Di indonesia terdapat beberapa agama dimana agama yang paling tua adalah agama Hindu. Dalam agama Hindu ada istilah punarbhawa dimana adanya lahir hidup dan mati yang disebut sebagai samsara, dalam agama Hindu ada yang namanya upacara pengabenan dimana pengabenan dilakukan saat ada orang yang meninggal pengabenan ini bersifat wajib dilakukan oleh agama Hindu karena pengabenan bersifat sakral. Adapun desa yang paling tua di pulau bali yaitu desa trunyan, yang berada di timur danau batur jika kita kesana kita harus memerlukan perahu untuk menyeberang menuju desa trunyan tersebut, masyarakat Bali umumnya jika ada Orang meninggal pasti dilakukan penguburan atau pembakaran mayat, sedangkan tradisi masyarakat desa trunyan berbeda dimana setiap orang meninggal mayat nya tidak di kuburkan atau di bakar, mayat nya di diamankan begitu saja di kuburan layaknya seperti orang tidur terlentang. Dimana disana disebut dengan "kubur angin".  Dan di pulau Bali yang di kenal masyarakat adalah ngaben "kubur api" , sebagai upacara kematian selain dinamakan ngutang mayat ada juga pengabenan tapi upacara pengabenan di desa trunyan di lakukan dengan berbeda dengan umat agama Hindu Bali.  Adanya nama Hindu-trunyan karena mite masyarakat trunyan adanya pohon taru menyan. Dimana yang saya ketahui pohon tersebut menyerap bau mayat yang ada di dalam kuburan sehingga di kuburan tersebut jika ada orang yang meninggal dan mayat nya di diamkan mayat tersebut tidak berbau karena ada nya pohon taru menyan. Menariknya ada nya perbedaan antara cara penguburan tersebut yang bersumber dari umur,status, dan cara kematian dan bagaimana kondisi masyarakat desa trunyan meninggal. Di desa trunyan ada istilah "mepasah-an" dimana orang meninggal mepasahan itu disebut orang yang meninggal yang sudah berumah tangga,atau masih bujangan, atau masih perawan, dan anak kecik yang telah tumbuh gigi susunya. Sedangkan yang di kebumikan orang orang yang meninggalnya kecelakaan,atau ada luka luka seperti luka jatuh, dan adanya penyakit, selain itu orang yang kematiannyanya yang  dianggap tidak wajar adalah orang yang mati nya dengan melakukan gantung diri atau adanya pembunuhan.

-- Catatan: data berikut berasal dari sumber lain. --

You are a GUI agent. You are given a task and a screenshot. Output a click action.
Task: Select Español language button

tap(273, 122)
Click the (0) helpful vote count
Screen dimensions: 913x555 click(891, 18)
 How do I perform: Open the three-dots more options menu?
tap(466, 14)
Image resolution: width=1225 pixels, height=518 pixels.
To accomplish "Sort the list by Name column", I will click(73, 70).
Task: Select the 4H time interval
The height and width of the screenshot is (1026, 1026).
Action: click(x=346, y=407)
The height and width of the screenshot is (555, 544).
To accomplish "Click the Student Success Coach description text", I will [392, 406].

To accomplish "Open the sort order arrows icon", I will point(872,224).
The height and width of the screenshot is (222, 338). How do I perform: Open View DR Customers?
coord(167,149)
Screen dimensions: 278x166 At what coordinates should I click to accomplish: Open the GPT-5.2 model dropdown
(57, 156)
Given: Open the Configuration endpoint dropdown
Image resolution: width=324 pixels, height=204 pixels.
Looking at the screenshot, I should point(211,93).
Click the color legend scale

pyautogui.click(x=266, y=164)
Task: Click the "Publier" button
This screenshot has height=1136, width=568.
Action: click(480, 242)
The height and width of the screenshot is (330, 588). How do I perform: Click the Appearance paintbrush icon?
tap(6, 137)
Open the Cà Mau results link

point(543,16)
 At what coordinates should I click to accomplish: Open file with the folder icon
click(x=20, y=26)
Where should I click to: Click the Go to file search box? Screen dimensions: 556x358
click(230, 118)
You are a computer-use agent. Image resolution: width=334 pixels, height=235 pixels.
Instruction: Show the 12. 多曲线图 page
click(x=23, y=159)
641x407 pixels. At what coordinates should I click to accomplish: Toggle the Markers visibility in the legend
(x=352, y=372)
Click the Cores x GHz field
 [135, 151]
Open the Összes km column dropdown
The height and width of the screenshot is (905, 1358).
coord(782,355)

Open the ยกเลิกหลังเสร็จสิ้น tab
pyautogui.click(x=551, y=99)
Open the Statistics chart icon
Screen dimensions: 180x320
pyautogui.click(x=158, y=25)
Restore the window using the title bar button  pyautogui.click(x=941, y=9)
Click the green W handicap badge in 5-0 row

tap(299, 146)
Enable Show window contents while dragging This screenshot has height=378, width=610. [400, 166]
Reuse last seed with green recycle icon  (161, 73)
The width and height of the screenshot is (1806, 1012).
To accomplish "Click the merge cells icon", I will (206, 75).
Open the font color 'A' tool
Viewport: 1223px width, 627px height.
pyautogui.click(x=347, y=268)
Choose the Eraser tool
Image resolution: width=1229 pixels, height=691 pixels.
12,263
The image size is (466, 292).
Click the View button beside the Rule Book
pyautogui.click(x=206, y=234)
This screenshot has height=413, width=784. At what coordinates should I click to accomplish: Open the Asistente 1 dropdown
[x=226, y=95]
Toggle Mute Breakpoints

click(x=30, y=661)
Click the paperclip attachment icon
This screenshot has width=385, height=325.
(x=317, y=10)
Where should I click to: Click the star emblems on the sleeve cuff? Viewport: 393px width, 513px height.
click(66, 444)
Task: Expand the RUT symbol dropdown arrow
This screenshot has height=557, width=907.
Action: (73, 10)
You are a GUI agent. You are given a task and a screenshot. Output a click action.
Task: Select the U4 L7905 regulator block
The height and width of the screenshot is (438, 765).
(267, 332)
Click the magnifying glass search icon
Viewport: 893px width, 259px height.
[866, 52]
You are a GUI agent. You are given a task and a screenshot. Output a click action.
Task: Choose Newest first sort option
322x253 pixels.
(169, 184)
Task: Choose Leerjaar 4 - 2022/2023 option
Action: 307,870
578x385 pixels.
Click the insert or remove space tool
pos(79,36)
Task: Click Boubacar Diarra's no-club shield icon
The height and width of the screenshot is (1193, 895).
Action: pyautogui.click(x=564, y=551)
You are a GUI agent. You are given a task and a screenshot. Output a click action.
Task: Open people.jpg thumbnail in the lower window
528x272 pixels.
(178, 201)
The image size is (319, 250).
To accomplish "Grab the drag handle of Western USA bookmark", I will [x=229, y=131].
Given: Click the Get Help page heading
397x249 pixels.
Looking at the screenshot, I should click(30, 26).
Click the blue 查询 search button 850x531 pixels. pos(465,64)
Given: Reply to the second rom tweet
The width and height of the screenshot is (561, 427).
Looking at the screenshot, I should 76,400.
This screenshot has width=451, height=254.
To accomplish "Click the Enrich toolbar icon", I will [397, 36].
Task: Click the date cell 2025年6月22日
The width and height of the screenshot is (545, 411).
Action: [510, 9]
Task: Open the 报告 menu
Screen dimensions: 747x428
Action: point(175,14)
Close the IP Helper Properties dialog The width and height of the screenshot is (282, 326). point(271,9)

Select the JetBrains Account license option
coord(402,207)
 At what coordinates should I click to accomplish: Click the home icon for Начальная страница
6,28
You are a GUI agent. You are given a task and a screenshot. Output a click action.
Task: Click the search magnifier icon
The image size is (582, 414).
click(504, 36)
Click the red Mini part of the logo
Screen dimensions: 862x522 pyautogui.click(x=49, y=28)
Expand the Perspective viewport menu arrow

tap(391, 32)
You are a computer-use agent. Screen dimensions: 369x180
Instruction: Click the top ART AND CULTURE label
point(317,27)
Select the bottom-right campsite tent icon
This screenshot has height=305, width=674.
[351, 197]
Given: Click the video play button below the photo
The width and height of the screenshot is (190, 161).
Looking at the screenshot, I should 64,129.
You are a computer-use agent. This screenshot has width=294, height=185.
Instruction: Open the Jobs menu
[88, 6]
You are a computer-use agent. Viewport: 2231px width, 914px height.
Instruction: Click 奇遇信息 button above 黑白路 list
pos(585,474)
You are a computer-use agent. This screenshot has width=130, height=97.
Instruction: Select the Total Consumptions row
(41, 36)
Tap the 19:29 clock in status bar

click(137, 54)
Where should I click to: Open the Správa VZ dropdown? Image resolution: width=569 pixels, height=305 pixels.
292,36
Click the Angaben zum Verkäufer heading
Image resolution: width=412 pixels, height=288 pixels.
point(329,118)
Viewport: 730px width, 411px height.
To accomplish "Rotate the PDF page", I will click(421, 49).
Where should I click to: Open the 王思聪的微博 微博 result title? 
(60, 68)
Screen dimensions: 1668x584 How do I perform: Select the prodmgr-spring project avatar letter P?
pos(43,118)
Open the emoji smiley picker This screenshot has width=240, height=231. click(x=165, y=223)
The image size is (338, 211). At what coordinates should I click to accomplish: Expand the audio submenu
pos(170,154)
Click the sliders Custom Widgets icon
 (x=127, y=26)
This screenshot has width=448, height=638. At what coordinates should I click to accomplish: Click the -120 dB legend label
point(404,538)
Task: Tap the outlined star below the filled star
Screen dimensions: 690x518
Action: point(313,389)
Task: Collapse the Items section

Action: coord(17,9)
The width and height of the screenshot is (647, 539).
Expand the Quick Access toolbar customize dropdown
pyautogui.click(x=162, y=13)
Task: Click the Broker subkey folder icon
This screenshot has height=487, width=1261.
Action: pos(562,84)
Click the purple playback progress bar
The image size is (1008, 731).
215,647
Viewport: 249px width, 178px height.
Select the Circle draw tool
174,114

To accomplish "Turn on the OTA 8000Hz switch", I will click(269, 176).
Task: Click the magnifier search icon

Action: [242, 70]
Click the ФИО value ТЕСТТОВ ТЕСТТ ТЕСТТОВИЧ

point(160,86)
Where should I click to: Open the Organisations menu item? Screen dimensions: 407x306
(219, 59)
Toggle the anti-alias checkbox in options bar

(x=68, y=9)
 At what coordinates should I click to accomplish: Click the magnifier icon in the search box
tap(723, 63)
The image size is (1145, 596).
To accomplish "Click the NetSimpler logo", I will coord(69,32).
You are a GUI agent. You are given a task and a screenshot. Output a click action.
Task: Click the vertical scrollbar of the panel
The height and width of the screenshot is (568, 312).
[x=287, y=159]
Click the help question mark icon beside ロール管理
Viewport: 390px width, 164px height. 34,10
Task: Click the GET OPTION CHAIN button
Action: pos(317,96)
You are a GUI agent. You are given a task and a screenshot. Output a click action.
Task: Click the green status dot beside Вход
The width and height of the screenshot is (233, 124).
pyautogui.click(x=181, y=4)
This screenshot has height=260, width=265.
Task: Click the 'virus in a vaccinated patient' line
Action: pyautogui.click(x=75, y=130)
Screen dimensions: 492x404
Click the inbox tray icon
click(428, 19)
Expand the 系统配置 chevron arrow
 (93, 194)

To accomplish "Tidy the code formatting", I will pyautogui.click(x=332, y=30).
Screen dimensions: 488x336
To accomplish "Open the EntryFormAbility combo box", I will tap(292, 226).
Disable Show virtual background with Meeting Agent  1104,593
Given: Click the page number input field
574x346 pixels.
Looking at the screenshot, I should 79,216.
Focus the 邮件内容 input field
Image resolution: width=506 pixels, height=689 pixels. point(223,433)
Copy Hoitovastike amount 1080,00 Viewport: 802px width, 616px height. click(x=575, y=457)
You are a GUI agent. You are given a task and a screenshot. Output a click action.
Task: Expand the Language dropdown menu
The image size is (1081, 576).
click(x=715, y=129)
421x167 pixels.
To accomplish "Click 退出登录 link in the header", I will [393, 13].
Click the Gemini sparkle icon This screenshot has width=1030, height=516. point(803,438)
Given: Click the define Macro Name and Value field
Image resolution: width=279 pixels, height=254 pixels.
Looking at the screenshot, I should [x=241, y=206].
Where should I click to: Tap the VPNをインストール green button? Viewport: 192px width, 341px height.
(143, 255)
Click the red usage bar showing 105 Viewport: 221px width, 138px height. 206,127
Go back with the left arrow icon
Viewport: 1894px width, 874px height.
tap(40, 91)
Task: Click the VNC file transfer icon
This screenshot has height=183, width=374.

Terkait itu desa trunyan terdapat 3 sema kuburan yaitu sema wayah,sema bantas,sema nguda. Dimana sema wayah di khususkan dengan orang Orang yang kubur angin atau mepasah. Di sema Wayah terdapat 7 petak saja dimana jika ada orang yang meninggal di desa trunyan kita taruh di bagian orang yang sudah lama
Meninggalnya, dimana kita sembahyangkan memohon izin dengan penghuni lama, tulang belulangg penghuni lama kita singkirkan ke samping di luar petak maka baru jenazah baru itu di taruh di petak tersebut, sedangkan di sema Bantas dimana proses penguburan nya ini dilakukan dengan kubur tanah, dan terakhir ada sema nguda tempat pemakaman ini hanya untuk orang orang yang belum menikah atau yang bisa disebut dengan orang orang yang masih truna, bajang. Dimana orang yang meninggal diamankan dengan mepasah. Namun di sini juga dilakukan pemakaman untuk anak anak bayi yang belum masuk waktu meketus dan anak anak bayi ini dimakamkan dengan cara kubur tanah. Menurut keyakinan orang orang di desa adat trunyan dimana orang yang di makamkan di sema nguda maka keluarga yang di tinggalkan tidak melakukan upacara ngaben. Orang orang yang belum menikah, atau yang masih truna truni atau adapun bayi yang belum fase maketus ataupun yang sudah di fase maketus dianggap masih suci.  Mereka bisa kembali ke kawah surga tanpa harus di sucikan melalui melakukan pengabenan mereka adalah golongan yang di sayangi oleh ratu sakti pancering jagat, sehingga tidak perlu reinkarnasi lagi ke bumi trunyan. Lain halnya dengan mereka yang di makamkan di sema wayah walaupun mereka meninggalkan nya secara wajar karena mereka sudah menikah maka mereka perlu melakukan upacara ngaben, setelah pengabenan selesai baru mereka bisa masuk ke dalam ( dunia orang meninggal). Lalu dari sini mereka bisa menitis kembali sebagai manusia melalui tubuh  keturunan yang dalam satu garis kerabat atau dadia.
Bagi yang di makamkan di sema bantas dimana mereka meninggal karena adanya pembunuhan, bunuh diri, atau ada luka luka karena penyakit tertentu maka menurut keyakinan masyarakat trunyan bukan hanya ngutang mayat dan ngaben mereka perlu melakukan upacara penyucian diri tambahan.